**Given task A**: Begin at the line of the listing that contains "Click the (Predeterminado)" and stop after the line that contains "coord(1214,829)". Put those lines into a numbered list, leaving out blank lines.

*** Text excerpt

Learn how to select the best kayak for photography of wildlife, required accessories and tips and tricks to get you started with photography from a kayak.
This beginners guide to photography from a kayak will help you to select the best kayak for photography, required accessories and provide tips and tricks to get you started taking photographs from a kayak. Wildlife photography from a kayak is one of the most challenging and rewarding ways to capture images for wildlife photographers. I’m happy to share with you what I’ve learned in the past 15 years of paddling to shoot all kinds of wildlife.
Afraid of Tipping?
Let’s address this topic straight away shall we. The biggest fear that most photographers have when considering kayak photography is that they are going to tip and their precious gear is going to end up at the bottom of the lake. I’d be lying if I said that’s never going to happen. Turns out I have a very good friend who tipped a kayak and $10,000 worth of gear plunged to the depths beneath so it does happen. But hey, that’s what insurance is for, right?

******
*** Stored data

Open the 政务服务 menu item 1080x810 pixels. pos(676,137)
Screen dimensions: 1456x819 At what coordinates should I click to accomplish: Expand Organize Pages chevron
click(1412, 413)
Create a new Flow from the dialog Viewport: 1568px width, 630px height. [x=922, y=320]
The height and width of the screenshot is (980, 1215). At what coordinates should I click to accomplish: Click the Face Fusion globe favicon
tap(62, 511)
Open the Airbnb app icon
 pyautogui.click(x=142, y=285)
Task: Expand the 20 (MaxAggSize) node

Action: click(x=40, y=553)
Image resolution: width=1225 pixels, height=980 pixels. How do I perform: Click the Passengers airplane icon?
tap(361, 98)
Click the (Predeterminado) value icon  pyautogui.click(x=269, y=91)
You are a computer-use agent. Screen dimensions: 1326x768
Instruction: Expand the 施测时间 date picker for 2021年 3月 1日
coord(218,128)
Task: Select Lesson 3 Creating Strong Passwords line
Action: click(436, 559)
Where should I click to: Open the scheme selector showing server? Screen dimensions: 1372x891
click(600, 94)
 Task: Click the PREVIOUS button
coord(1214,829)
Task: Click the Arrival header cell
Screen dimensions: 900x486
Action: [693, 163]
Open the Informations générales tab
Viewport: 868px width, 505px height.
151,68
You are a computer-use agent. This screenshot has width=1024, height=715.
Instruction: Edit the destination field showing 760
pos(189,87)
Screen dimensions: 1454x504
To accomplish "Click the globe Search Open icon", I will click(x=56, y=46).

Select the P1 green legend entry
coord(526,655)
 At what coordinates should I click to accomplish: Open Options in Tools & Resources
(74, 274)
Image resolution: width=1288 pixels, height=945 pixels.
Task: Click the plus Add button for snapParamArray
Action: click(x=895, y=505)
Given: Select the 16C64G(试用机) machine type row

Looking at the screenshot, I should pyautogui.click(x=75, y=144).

******

**Given task B**:
Decide whether each statement agrees with the kayak photography guide, answering yes or no and quoting the words of the guide that settle it.
(i) The writer has spent 15 years paddling to shoot wildlife.
(ii) The writer says a kayak will never tip.
(iii) The friend who tipped a kayak lost $5,000 worth of gear.

**Correct result A**:
1. Click the (Predeterminado) value icon  pyautogui.click(x=269, y=91)
2. You are a computer-use agent. Screen dimensions: 1326x768
3. Instruction: Expand the 施测时间 date picker for 2021年 3月 1日
4. coord(218,128)
5. Task: Select Lesson 3 Creating Strong Passwords line
6. Action: click(436, 559)
7. Where should I click to: Open the scheme selector showing server? Screen dimensions: 1372x891
8. click(600, 94)
9.  Task: Click the PREVIOUS button
10. coord(1214,829)

**Correct result B**:
(i) Yes: "what I’ve learned in the past 15 years of paddling to shoot all kinds of wildlife"
(ii) No: "I’d be lying if I said that’s never going to happen."
(iii) No: "$10,000 worth of gear plunged to the depths beneath"